China's cabinet on Friday urged the country's chemical plants to tighten work safety control after a fatal blast in the south.
Officials at all levels must "learn deep lessons" from the accident and map out development plans for local chemical industry with specific safety and environmental standards, said an urgent circular issued by the Office of the Work Safety Commission under the State Council.
Disqualified technicians or institutions must be banned from providing designs for technical upgrading at chemical factories, said the circular.
Chemical plants were told to step up safety supervision at dangerous work sites such as storage areas.
Those enterprises failing to find out major hidden safety hazards in time would be punished, starting from next year, it said.
An explosion at a chemical plant killed 20 and injured 60 in Yizhou City of the Guangxi Zhuang Autonomous Region on August 26.
About 11,500 residents in the neighborhood were evacuated. The cause of the explosion hasn't been determined.
The State Administration of Work Safety said on Friday it would conduct a full-scale safety overhaul on all chemical plants in three months beginning from September 10.

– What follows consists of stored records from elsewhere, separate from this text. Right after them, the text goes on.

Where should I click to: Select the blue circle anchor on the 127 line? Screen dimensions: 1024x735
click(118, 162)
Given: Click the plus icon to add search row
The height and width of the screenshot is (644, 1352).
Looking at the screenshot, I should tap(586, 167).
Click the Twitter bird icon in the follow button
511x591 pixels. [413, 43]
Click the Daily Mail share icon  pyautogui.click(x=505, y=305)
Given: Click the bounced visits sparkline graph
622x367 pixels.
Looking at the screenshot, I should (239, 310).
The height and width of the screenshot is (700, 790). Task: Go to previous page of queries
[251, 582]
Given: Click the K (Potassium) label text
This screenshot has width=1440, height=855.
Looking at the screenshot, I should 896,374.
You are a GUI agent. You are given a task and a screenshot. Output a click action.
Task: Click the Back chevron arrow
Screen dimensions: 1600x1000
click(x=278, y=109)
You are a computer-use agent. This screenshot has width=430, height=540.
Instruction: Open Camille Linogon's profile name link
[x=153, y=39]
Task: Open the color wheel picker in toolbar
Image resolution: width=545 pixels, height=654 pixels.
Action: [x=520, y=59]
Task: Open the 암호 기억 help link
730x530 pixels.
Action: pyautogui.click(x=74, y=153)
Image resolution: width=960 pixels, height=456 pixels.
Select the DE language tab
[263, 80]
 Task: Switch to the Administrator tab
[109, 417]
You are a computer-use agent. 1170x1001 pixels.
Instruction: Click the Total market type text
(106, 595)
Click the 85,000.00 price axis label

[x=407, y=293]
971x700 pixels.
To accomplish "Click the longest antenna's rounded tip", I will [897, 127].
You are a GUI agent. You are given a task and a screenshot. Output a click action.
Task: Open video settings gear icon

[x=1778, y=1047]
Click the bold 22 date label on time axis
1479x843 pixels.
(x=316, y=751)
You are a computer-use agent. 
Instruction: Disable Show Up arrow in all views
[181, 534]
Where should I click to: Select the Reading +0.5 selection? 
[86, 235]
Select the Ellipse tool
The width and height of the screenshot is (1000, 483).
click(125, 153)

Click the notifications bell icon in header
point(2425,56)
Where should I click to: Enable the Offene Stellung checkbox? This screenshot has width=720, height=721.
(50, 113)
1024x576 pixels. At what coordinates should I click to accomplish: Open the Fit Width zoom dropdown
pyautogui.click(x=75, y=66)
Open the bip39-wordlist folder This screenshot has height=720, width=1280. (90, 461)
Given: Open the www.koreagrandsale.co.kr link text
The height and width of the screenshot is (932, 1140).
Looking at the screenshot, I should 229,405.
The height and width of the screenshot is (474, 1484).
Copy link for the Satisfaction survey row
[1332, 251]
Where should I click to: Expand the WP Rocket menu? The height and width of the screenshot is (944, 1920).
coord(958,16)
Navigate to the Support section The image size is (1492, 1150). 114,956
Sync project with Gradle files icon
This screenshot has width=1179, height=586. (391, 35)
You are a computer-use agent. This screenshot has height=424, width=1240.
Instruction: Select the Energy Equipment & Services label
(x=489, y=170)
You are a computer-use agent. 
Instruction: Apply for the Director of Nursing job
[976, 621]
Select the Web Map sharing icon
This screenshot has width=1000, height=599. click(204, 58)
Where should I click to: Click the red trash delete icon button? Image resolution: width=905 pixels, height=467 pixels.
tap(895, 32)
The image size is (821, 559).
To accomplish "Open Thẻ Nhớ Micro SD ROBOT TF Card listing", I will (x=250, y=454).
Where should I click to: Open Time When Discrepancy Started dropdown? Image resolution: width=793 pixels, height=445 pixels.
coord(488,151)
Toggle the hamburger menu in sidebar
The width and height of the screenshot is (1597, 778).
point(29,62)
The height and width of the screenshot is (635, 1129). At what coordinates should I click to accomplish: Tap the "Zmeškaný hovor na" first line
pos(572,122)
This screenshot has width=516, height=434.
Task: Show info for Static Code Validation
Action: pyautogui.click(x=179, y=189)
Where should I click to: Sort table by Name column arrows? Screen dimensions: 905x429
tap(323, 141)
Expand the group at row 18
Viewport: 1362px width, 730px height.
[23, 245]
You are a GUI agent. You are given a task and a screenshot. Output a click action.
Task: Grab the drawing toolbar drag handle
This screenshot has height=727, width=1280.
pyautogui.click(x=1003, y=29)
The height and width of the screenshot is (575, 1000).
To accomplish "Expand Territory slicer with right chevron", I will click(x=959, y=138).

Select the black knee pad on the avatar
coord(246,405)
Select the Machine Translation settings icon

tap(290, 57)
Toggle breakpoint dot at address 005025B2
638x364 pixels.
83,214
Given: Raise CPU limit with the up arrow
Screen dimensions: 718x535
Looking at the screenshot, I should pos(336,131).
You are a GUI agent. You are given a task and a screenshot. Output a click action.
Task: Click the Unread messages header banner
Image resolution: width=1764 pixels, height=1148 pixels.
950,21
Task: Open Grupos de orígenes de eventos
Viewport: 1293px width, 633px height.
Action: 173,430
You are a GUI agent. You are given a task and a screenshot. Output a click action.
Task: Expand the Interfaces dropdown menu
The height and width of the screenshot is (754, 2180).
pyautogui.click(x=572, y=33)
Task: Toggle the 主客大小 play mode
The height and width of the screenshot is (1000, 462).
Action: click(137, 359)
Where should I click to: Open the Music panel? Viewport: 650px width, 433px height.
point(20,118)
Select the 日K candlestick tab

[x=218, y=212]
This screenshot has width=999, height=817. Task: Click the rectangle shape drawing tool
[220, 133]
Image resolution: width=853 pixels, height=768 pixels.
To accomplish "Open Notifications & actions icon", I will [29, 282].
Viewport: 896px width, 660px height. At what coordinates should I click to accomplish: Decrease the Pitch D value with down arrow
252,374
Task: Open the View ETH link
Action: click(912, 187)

Wang Jun, head of the administration, said China still faced a grim situation in terms of work safety though progress had been made.
The country reported 10 major accidents in a row from August 1 to September 4, according to Wang.
"There remain loopholes in our work," he said. "The foundation of work safety is not solid and hidden risks haven't been eradicated."
In the first eight months, deaths in accidents decreased 14 percent from a year ago in China, while coal mine deaths dropped 24.1 percent, the administration figures show.